Self-reported tick exposure as an indicator of Lyme disease risk in an endemic region of Quebec, Canada.

BACKGROUND: Lyme disease (LD) and other tick-borne diseases are emerging across Canada. Spatial and temporal LD risk is typically estimated using acarological surveillance and reported human cases, the former not considering human behavior leading to tick exposure and the latter occurring after infection. OBJECTIVES: The primary objective was to explore, at the census subdivision level (CSD), the associations of self-reported tick exposure, alternative risk indicators (predicted tick density, eTick submissions, public health risk level), and ecological variables (Ixodes scapularis habitat suitability index and cumulative degree days > 0 °C) with incidence proportion of LD. A secondary objective was to explore which of these predictor variables were associated with self-reported tick exposure at the CSD level. METHODS: Self-reported tick exposure was measured in a cross-sectional populational health survey conducted in 2018, among 10,790 respondents living in 116 CSDs of the Estrie region, Quebec, Canada. The number of reported LD cases per CSD in 2018 was obtained from the public health department. Generalized linear mixed-effets models accounting for spatial autocorrelation were built to fulfill the objectives. RESULTS: Self-reported tick exposure ranged from 0.0 % to 61.5 % (median 8.9 %) and reported LD incidence rates ranged from 0 to 324 cases per 100,000 person-years, per CSD. A positive association was found between self-reported tick exposure and LD incidence proportion (ß = 0.08, CI = 0.04,0.11, p < 0.0001).
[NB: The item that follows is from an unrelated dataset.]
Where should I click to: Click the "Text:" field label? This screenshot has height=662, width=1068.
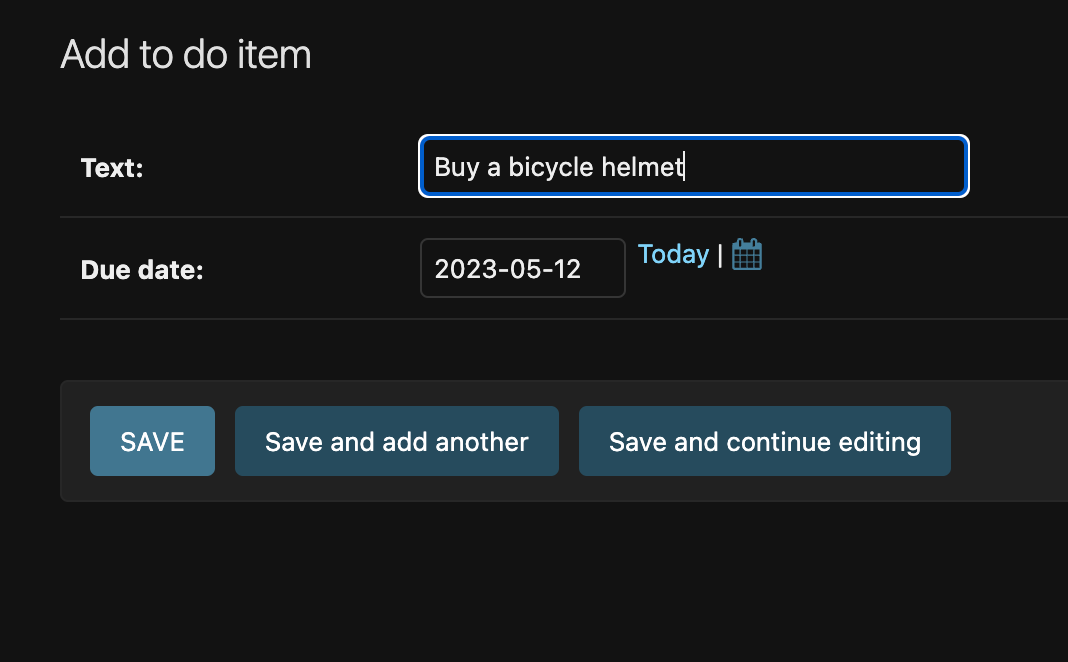pos(112,168)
The best-fit model included public health risk level (AIC: 144.2), followed by predicted tick density, ecological variables, self-reported tick exposure and eTick submissions (AIC: 158.4, 158.4, 160.4 and 170.1 respectively). Predicted tick density was the only significant predictor of self-reported tick exposure (ß = 0.83, CI = 0.16,1.50, p = 0.02). DISCUSSION: This proof-of-concept study explores self-reported tick exposure as a potential indicator of LD risk using populational survey data. This approach may offer a low-cost and simple tool for evaluating LD risk and deserves further evaluation.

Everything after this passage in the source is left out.